|Rut, Rot, or Revival
By A.W. Tozer
Text: Deuteronomy 1:5-8
Take a moment and try to think of what you would believe the greatest enemy to Christendom today. For some, you would think that it is Evolution. Others would believe the rise of Atheism.
In the passage that Tozer leads us to start with, the Lord tells the children of Israel that they have been wandering in the wilderness long enough– it’s time to get moving. Believe it or not, the greatest enemy we have today is the Dictatorship of the Routine. This he defines as expecting nothing from our services but what has always happened. We have programs because we have had programs.
He then lists the progressive stages of Dictatorship:
- Rote – “This is repetition without feeling. If someday someone would read the Scripture and believe it and would believe what is sung in the great Christian hymns, there would be a blessed spiritual revolution underway in a short time. … In our services God cannot get in because we have it all fixed up for Him. We say, ‘Lord, we are going to have it this way. Now kindly bless our plans.’ We repeat without feeling, we repeat without meaning, we sing without wonder, and we listen without surprise.
- Rut – “[This] is bondage to the rote. When we are unable to see and sense bondage to the rote, we are in a rut. … [T]he greatest danger lies in our inability to sense or feel this bondage.
- Rot – “This is best explained when the psychology of nonexpectation takes over and spiritual rigidity sets in, which is an inability to visualize anything better, a lack of desire for improvement.”

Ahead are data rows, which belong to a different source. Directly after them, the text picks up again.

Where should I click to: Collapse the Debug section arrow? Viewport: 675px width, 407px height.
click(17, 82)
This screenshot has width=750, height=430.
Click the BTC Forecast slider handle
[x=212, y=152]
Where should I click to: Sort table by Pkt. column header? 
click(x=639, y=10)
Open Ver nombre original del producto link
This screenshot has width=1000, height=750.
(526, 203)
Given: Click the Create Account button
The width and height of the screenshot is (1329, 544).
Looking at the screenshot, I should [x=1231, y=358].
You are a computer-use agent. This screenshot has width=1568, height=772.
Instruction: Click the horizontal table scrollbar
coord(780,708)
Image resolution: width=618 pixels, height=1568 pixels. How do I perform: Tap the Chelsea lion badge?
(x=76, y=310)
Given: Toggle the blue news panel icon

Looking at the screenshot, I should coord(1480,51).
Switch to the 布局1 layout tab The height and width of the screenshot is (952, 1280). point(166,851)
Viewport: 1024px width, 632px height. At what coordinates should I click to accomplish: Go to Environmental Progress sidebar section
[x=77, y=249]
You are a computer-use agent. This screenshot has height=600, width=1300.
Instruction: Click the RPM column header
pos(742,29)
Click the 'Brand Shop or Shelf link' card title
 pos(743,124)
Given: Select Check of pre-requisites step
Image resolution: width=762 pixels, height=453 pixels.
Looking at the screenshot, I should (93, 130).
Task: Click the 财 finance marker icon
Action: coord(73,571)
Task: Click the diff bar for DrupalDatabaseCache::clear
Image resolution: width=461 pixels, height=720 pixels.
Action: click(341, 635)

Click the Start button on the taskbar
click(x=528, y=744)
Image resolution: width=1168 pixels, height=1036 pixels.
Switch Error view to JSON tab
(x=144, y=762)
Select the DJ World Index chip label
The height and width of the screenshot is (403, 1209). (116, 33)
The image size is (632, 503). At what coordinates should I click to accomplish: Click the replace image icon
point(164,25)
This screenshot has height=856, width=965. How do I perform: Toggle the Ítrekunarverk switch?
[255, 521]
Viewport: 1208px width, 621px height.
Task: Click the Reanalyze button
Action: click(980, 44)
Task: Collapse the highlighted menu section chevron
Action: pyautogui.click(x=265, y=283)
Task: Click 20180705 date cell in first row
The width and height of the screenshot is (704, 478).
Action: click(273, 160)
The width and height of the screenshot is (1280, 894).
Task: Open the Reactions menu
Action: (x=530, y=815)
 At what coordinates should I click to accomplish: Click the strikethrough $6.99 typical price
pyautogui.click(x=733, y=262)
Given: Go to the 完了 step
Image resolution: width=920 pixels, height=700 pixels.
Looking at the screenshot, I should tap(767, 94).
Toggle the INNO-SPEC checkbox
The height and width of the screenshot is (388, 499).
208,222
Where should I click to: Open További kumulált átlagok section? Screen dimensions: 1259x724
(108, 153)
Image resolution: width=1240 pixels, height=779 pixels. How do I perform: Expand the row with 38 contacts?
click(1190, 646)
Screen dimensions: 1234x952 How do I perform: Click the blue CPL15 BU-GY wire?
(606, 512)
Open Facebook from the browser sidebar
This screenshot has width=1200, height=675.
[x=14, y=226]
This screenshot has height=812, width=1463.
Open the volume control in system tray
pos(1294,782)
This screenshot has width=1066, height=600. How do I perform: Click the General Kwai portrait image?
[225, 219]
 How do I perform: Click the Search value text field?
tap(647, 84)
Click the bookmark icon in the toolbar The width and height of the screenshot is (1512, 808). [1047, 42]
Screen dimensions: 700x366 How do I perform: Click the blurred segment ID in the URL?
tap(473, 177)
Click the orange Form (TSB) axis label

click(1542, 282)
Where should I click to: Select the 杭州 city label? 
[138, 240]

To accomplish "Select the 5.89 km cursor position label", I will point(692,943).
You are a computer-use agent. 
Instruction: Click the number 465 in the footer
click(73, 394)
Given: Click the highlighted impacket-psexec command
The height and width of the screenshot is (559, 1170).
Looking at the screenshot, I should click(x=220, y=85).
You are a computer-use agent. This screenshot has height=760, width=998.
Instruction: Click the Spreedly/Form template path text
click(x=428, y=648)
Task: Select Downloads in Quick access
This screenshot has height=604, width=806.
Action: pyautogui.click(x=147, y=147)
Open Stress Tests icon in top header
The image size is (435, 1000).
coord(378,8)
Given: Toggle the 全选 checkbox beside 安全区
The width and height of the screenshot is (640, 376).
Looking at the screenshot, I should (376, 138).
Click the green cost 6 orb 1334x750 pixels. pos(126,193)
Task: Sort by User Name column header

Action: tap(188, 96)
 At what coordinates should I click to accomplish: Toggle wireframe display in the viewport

He then goes on to make the important point– that the church is made up of individuals. And to improve or change the church you must begin with individuals.
You see, when we get to the point where we believe that we’re doing everything right, and are inflexible to change, we are guilty of three sins– self-righteousness, judgment, and complacency.
Self-righteous – We believe we’re the perfect Christians and we have no need for change.
Judgment – We judge everyone by what we are (or what we think we are).
Complacency – Satisfied with where they are and not seeking to go any further.
To me, what Tozer is trying to get at is that when we look at our church and see problems, are we also looking at ourselves. What is our spiritual life like? Are we open to change? And are we broken before Him?
It’s easy to say that someone else should do something. It’s easy to point the finger at a sin that you’re also struggling with. What are we going to do about our Greatest Enemy– the enemy of not wanting to change? God calls us onward, will we follow?